Chipotle

Today I took my daughter to get a quick lunch whilst doing errands. Since she was in a mood, I asked if she wanted her fav… Chipotle. For the first time in months, we went and to my surprise, the line was quite manageable.

Before it was her turn, I asked her what she wanted- so she was prepared for the assembly workers. Her order was simple: The bread warmed up, cheese NOT melted, and a side of corn and guac.

Woman: What would you like?

Daughter: Can I please have the large tortilla warmed up, and then cheese- NOT melted?
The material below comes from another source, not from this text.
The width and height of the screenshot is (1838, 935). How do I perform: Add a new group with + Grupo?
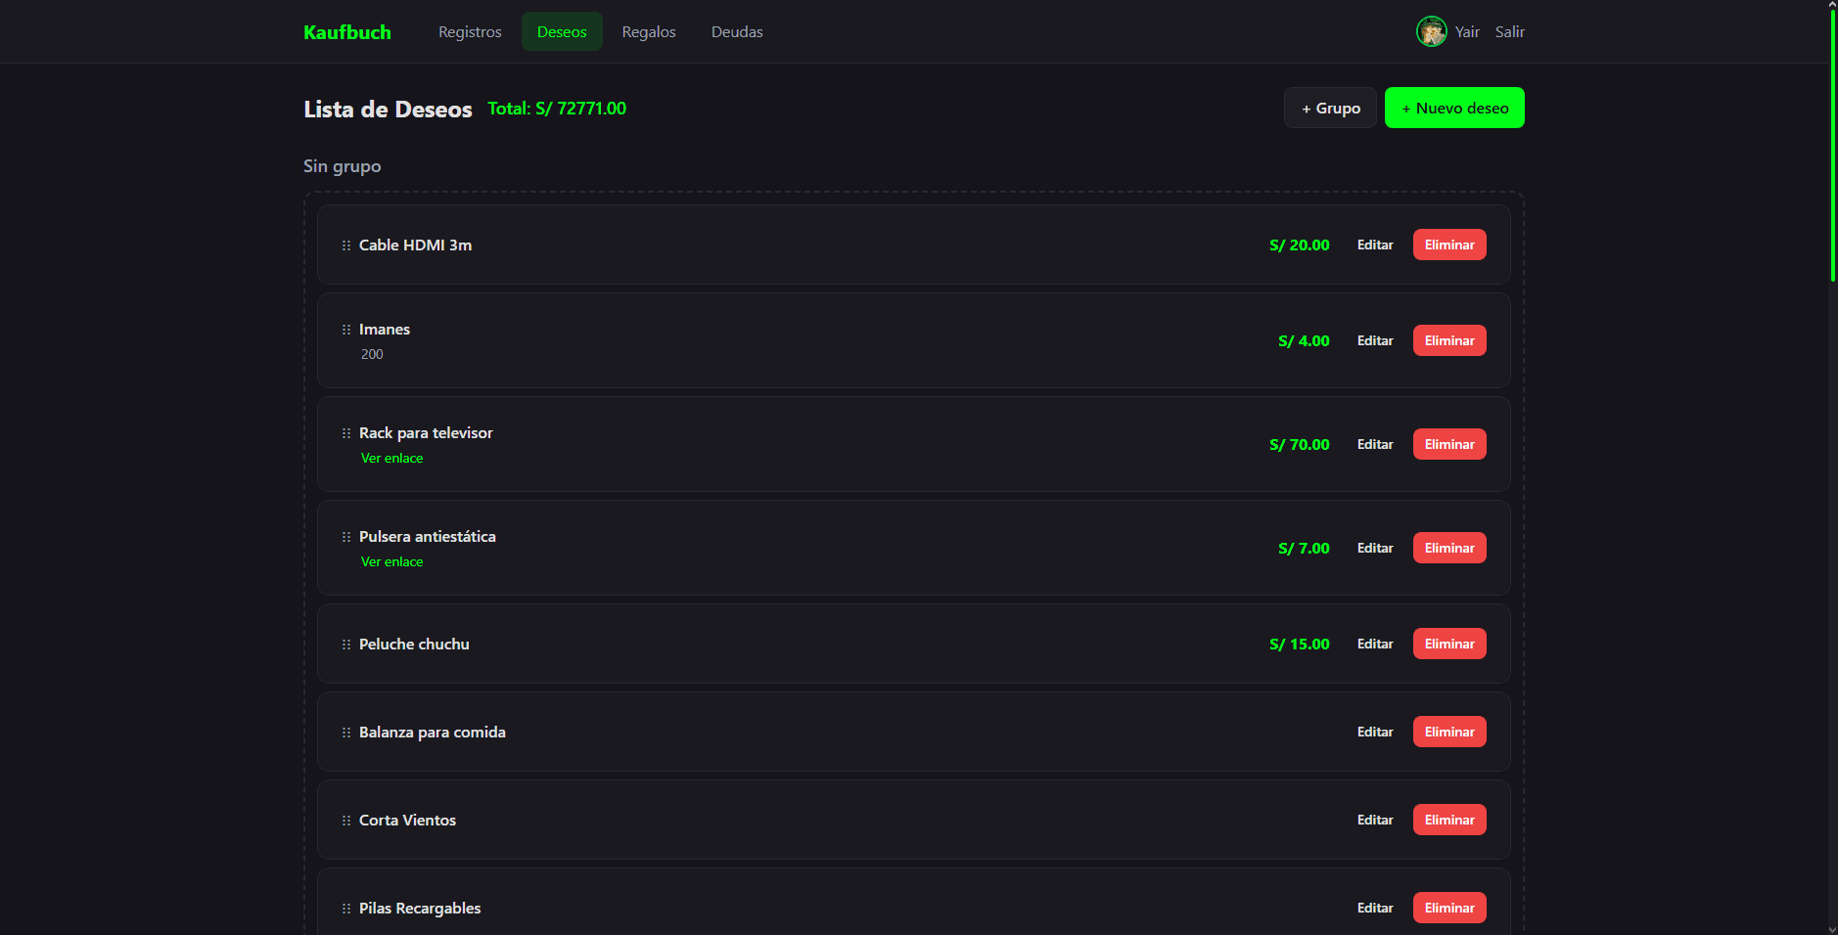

Woman: (Proceeds to warm up the tortilla and then asks) You want cheese on it?

Daughter: Yes.

Woman (throws out the warmed tortilla and begins to grab another one and instantly put the cheese on it.)

Me: She wanted the tortilla warmed up- why did you throw it away??

Woman: You said she wanted cheese on it- a quesadilla.

Daughter: I wanted the tortilla warmed up and then just put cheese on it; I don’t want it melted.

At this point it was if my daughter was supplying this worker with the chemistry code for lymphoma. 

Other woman: What is it that you want?

Me: Warm the bread; put cheese on it, roll it and give it to us. Give her a side of corn and a side of guac.

So the next idiot proceeds to take the food that is now perfect…. and rather than bag it, she goes to some fucking warmer! 

Me: (Eyes are now pre-thyroid medication bulging and rolling) What are you doing?? She doesn’t want it warmed!!

Other woman: (to previous shmuck) She doesn’t want her quesadilla warmed? How am I charging her then?

Woman: Quesadilla with a side of guac.

Between the guacamole being an added as an extra fee and the lack of brain power to follow simple directions, I’m now going to have to side with Trump on this one!